‘Amazon forever,’ a renewed ambition for the region

By Ilan Goldfajn, President of the Inter-American Development Bank

IT is hard to overestimate the importance of the Amazon. If it were a country, the Amazon region would be the sixth largest in the world.

With nearly a third of the earth’s tropical rainforests, it stores up to 200 billion tons of carbon, mitigating climate change. Seventy per cent of South America’s GDP also depends on rain cycles regulated by the Amazon basin. So, protecting it is important to everyone’s future, especially those living in it.

Guyana’s Amazon region is a hub of ecological wealth, with a high level of biodiversity, pristine forest and freshwater resources that add value to Guyana’s economy. This helps create jobs and economic livelihoods for thousands of local communities and indigenous people.

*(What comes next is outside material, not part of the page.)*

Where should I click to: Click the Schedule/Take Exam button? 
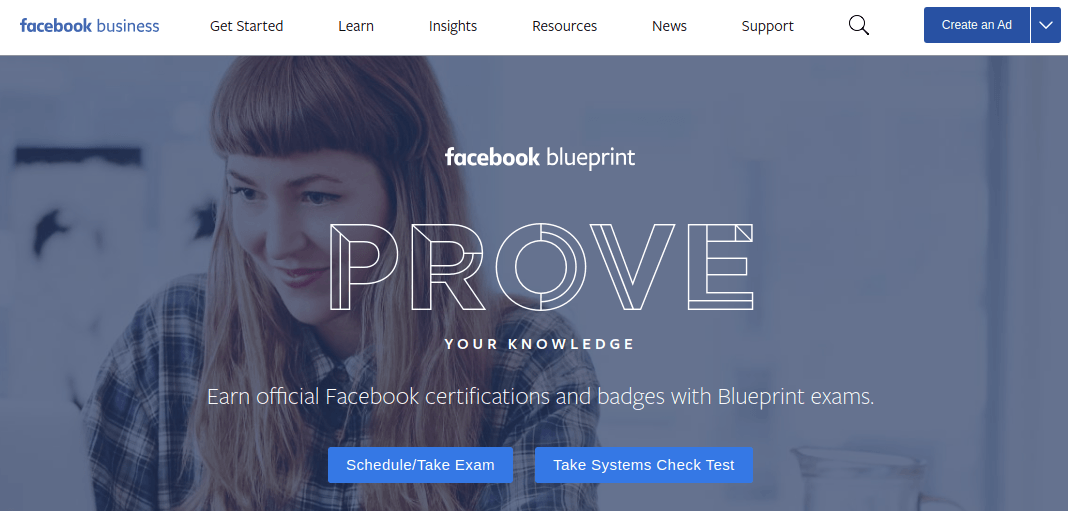pos(420,465)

But the rainforest as a whole is reaching an ecological tipping point and could lose its ability to sustain itself. If it does, we’ll lose a critical climate regulator essential to fighting global warming.

So, we must be more agile and ambitious about protecting the region and its 60 million residents. That requires leadership, resources and coordination among everyone—people, national, state and municipal governments, the private sector, research institutions and international organisations.

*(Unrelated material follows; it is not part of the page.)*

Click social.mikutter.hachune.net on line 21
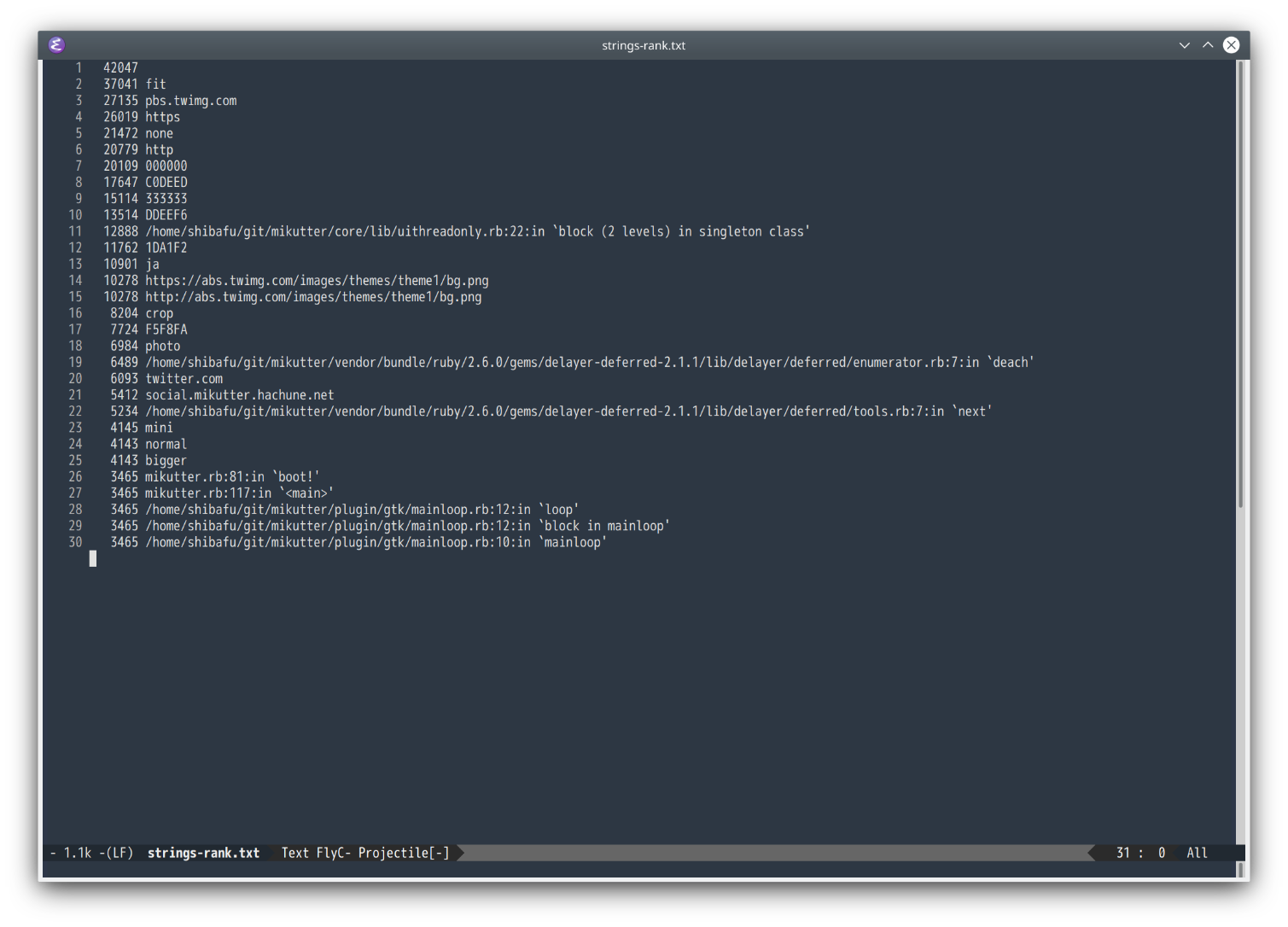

Only by working together can we quickly deliver the scale and impact needed to avert this tipping point.
We have an opportunity to become more ambitious and work closer with the region’s countries, taking advantage of renewed political will to set goals and a course of action, which is key to ensuring that we succeed.
We must also increase our capacity to organise and implement projects and initiatives. A new Amazonia Forever programme, organised by the Inter-American Development Bank (IDB) and Amazonian country Finance and Planning Ministers (IDB Governors), aims to do this.

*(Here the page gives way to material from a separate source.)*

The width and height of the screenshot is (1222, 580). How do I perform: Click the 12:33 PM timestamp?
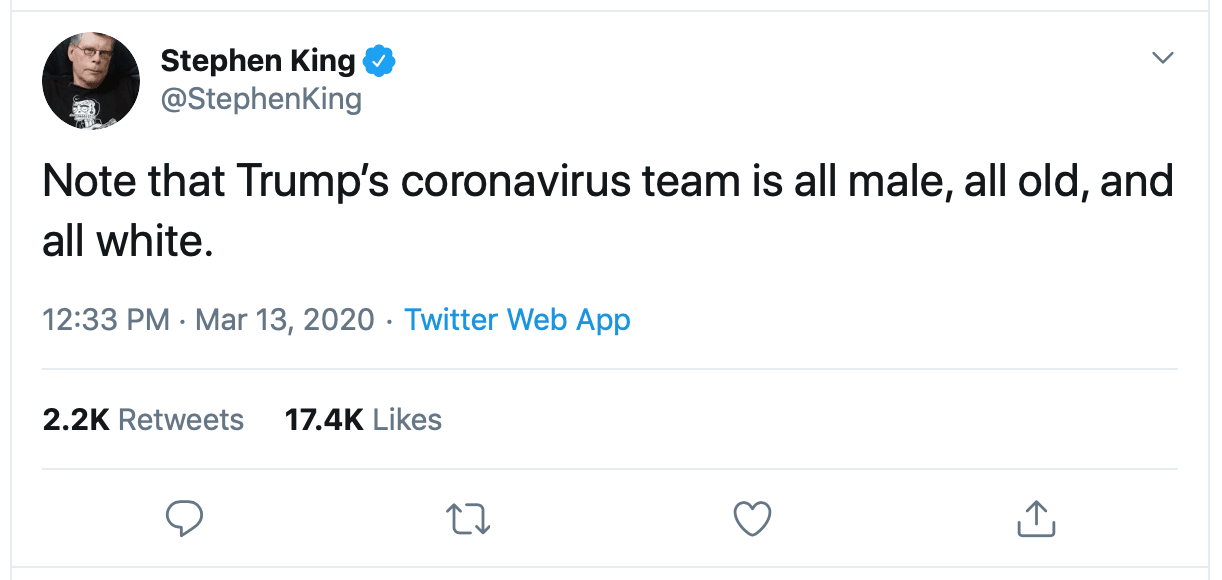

Acting as an umbrella programme that coordinates various initiatives in the region, including from the IDB, governments, stakeholders and other international organisations, Amazon Forever can be a key tool to support any goals for Amazon countries that emerge from the upcoming Amazon Cooperation Treaty Organization Summit in Belem.

The Amazon region requires a holistic and coherent approach to inclusive and sustainable development based on: i) combatting deforestation and enhancing environmental policies while offering sustainable economic alternatives, especially in the bioeconomy; ii) empowering and supporting people and communities in the Amazon; iii) improving the quality of Amazonian cities and; iv) promoting adequate infrastructure for the region, including digital connectivity.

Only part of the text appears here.